Further, since only the signal in the desired frequency band can be emphasized, the image emphasizing process can be carried out without emphasizing the high frequency component which becomes the noise component unlike the blur mask process shown in the above-mentioned formula (1). It can be performed.

[0058] In the embodiment described above, the wavelet transform factor signals to a table β _WWi, β _WVi, β
The signal in the desired frequency band of the image Sorg is multiplied by _VWi to perform the enhancement process, but the invention is not limited to this, and the wavelet transform coefficient signal WW is used.
Different blur mask processing may be applied to _i , WV _i and VW _i . For example, the image enhancement of the main subject portion can be performed by performing the blur mask processing shown in the above-mentioned formula (1) only on the signal in the frequency band expressing the main subject in the radiation image. Further, gradation processing may be performed on the wavelet transform coefficient signals WW _i , WV _i and VW _i .

Further, in the above-mentioned embodiment, the function shown in FIG. 8 is used as the basic wavelet function, but the function is not limited to this, and any function suitable for wavelet transform may be used. You may use.

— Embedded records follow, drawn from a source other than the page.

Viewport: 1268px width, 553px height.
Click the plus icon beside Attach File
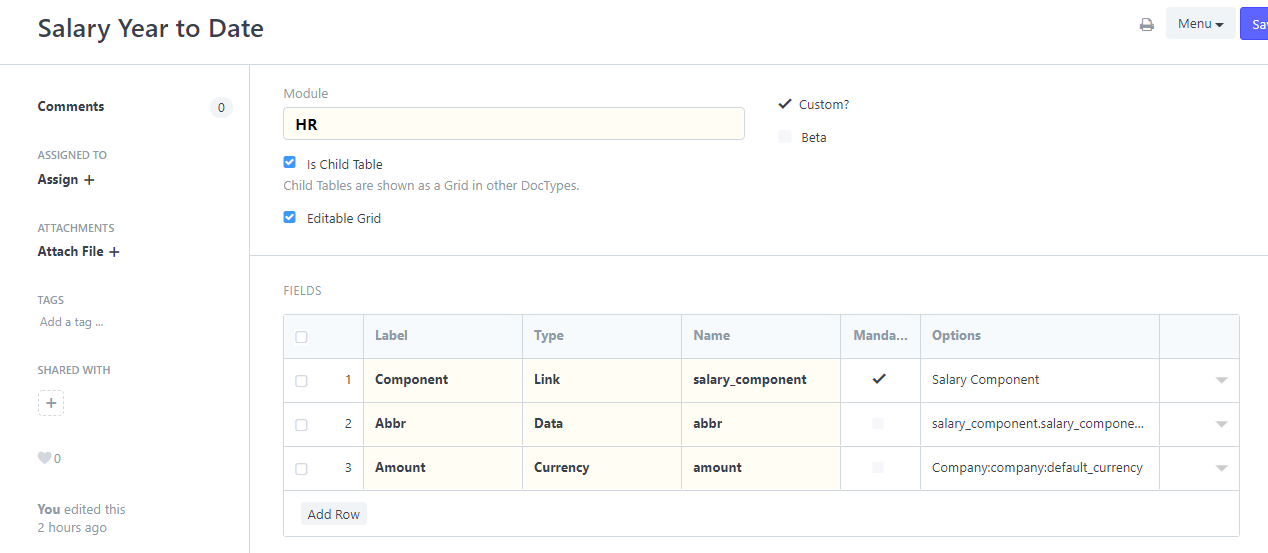point(114,252)
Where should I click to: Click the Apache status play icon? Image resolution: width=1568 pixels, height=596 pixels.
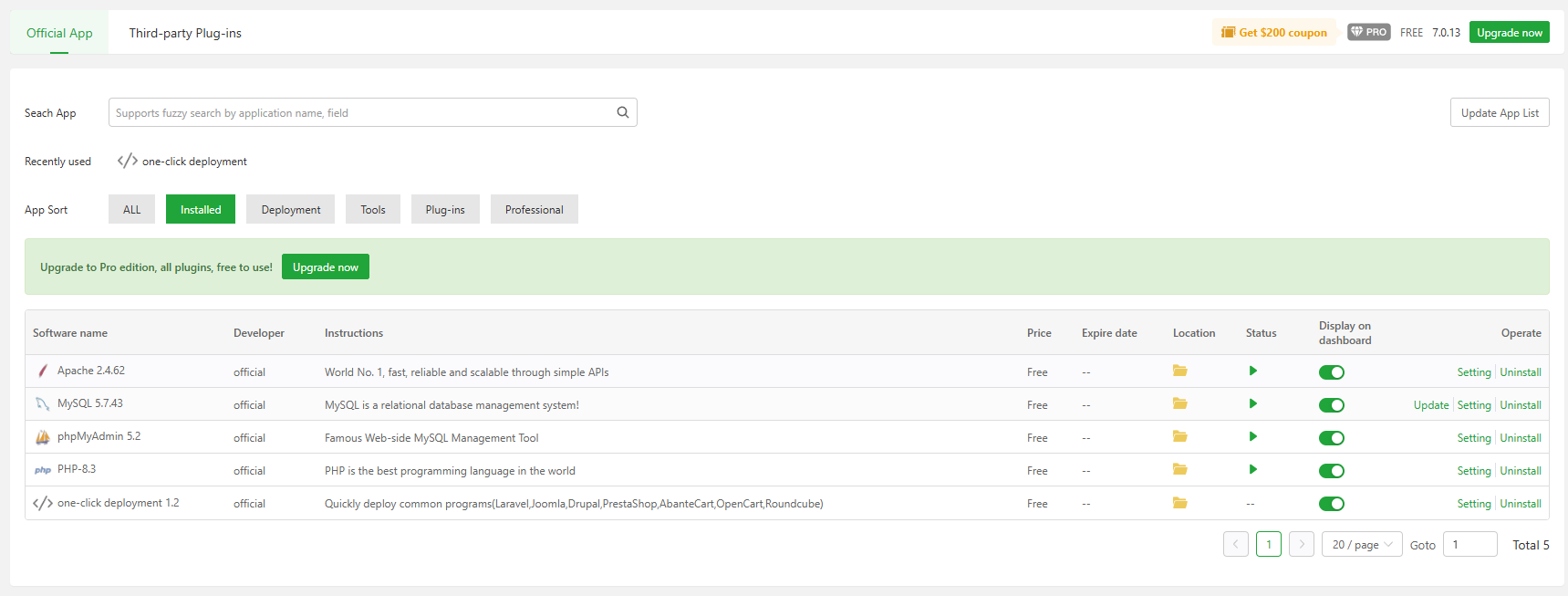(x=1252, y=371)
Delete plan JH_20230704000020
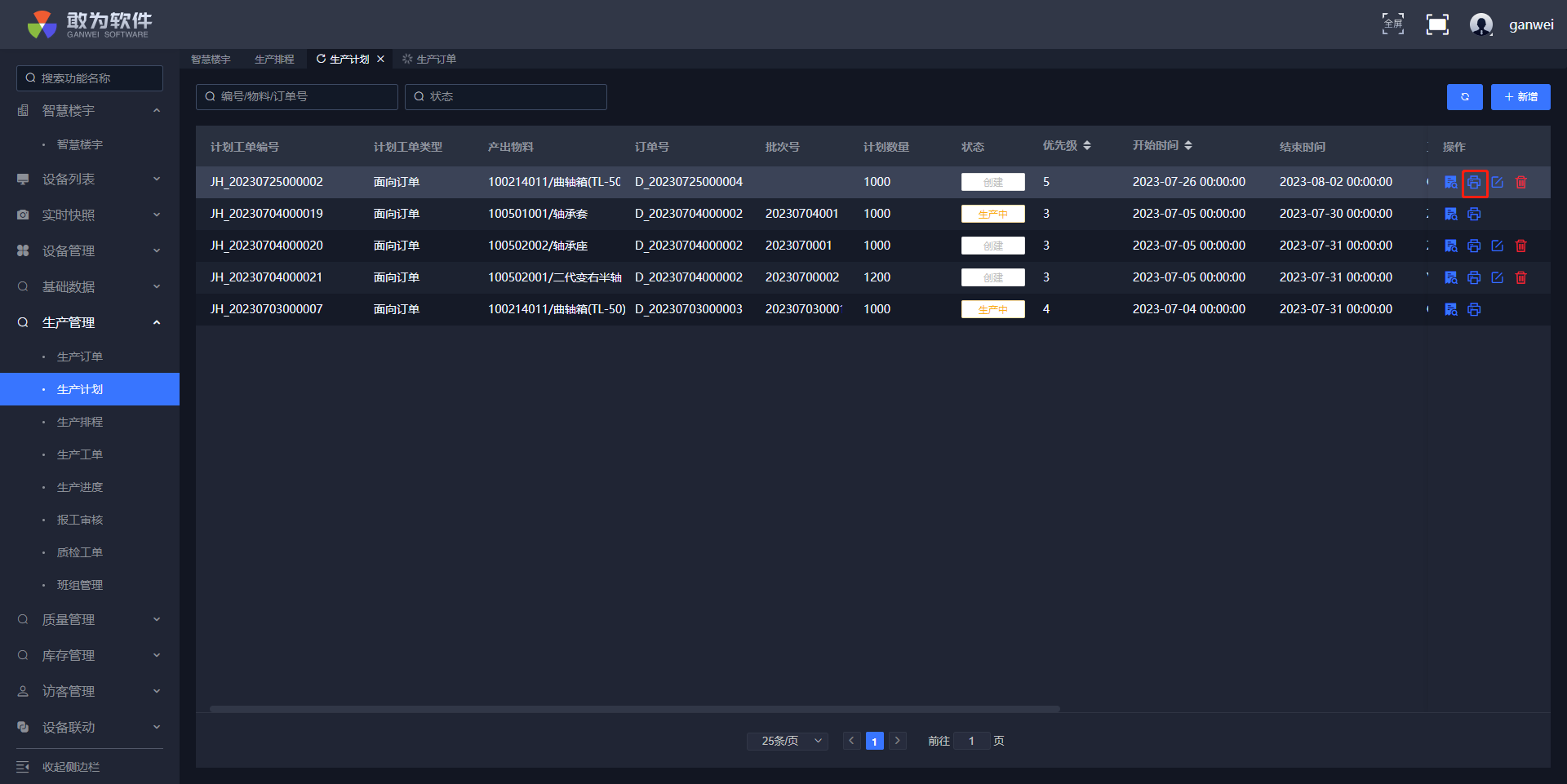Viewport: 1567px width, 784px height. pyautogui.click(x=1521, y=246)
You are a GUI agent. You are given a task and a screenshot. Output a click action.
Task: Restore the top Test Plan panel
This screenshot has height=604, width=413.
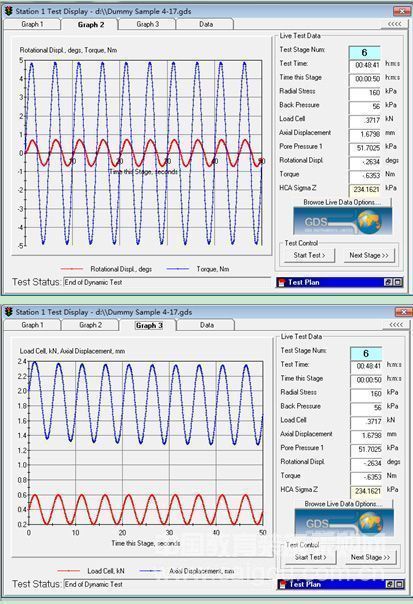pos(388,282)
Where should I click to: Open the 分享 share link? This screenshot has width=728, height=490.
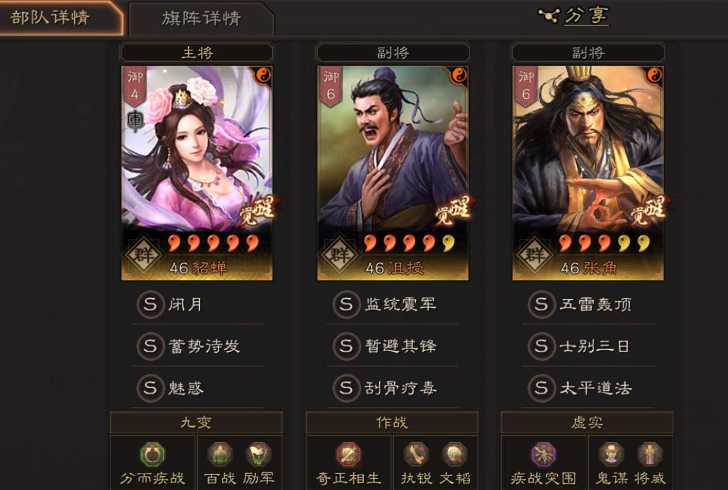click(x=586, y=16)
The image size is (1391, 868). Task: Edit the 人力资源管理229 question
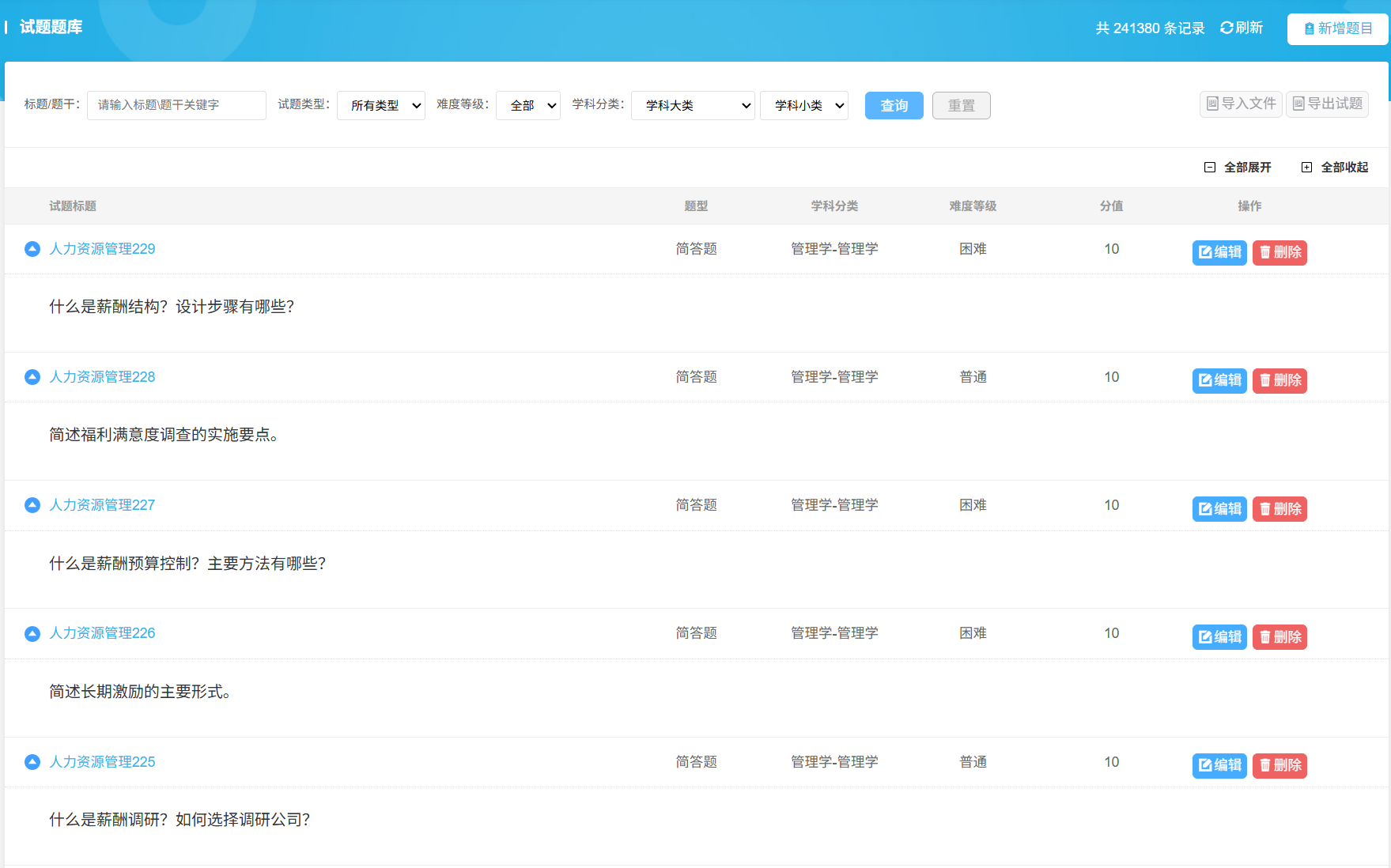point(1219,252)
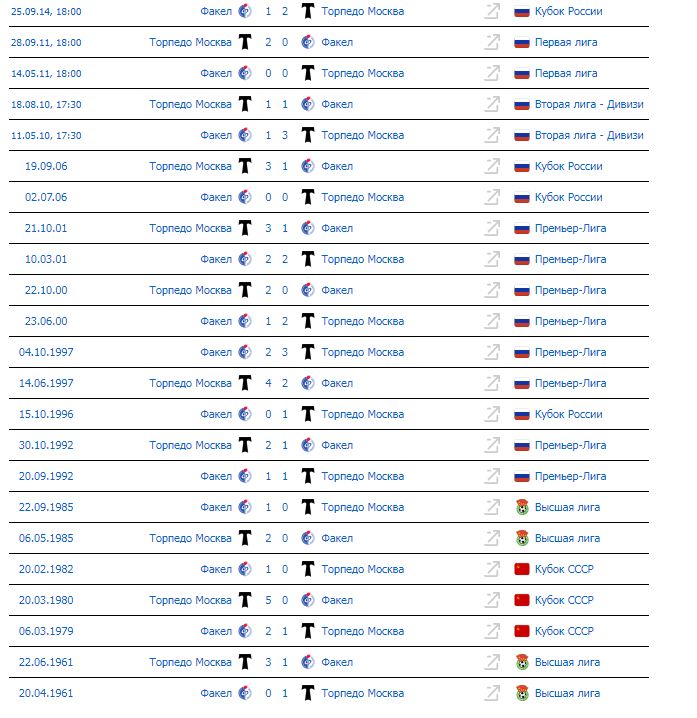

Further, in the above-mentioned embodiment, the example in which the orthogonal wavelet transform is used as the wavelet transform has been shown, but the present invention is not limited to this, and the coefficient signal divided into frequency bands by the non-orthogonal wavelet transform is used. A two-dimensional fundamental wavelet may be used, or a wavelet transform may be used in which convolution is performed by enlarging, reducing, moving, or rotating the two-dimensional fundamental wavelet.

[0061]

As described above in detail, in the image processing method according to the present invention, at least one frequency band of a plurality of frequency band signals obtained by subjecting an image signal to wavelet transform is used. Since image processing such as emphasis is applied to the signal, when an image signal obtained by performing inverse wavelet transform on the image signal subjected to this image processing is reproduced, without emphasizing noise,
It is possible to obtain a natural reproduced image that matches the visual impression.

[Brief description of drawings]

FIG. 1 is a diagram showing a basic concept of an image processing method according to the present invention.

FIG. 2 is a diagram showing a radiation image reading device.

FIG. 3 is a diagram showing details of a wavelet transform.

FIG. 4 is a diagram showing a function g ₀ .

FIG. 5 is a diagram showing a function h ₀ .

FIG. 6 is a diagram showing details of inverse wavelet transform.

FIG. 7 is a diagram for explaining a Fourier transform.

FIG. 8 is a diagram showing a basic wavelet function used for wavelet transform.

FIG. 9 is a diagram for explaining a wavelet transform.

[Explanation of symbols]

 14 stimulable phosphor sheet 23 laser light source 24 laser light 29 stimulated emission light 40 image processing device 44 keyboard

Claims (2)

[Claims] 1. An image processing method for subjecting a visible image of a radiation image to an image signal representing the radiation image, wherein the image signal is subjected to image processing by wavelet transforming the image signal. The image signal is decomposed into signals of a plurality of frequency bands, predetermined image processing is performed on the signal of at least one frequency band of the plurality of frequency bands, and the image processed signal and other signals are inversed. An image processing method characterized by applying a wavelet transform. 2. The image processing method according to claim 1, wherein the predetermined image processing is processing for multiplying a signal in the at least one frequency band by a predetermined number.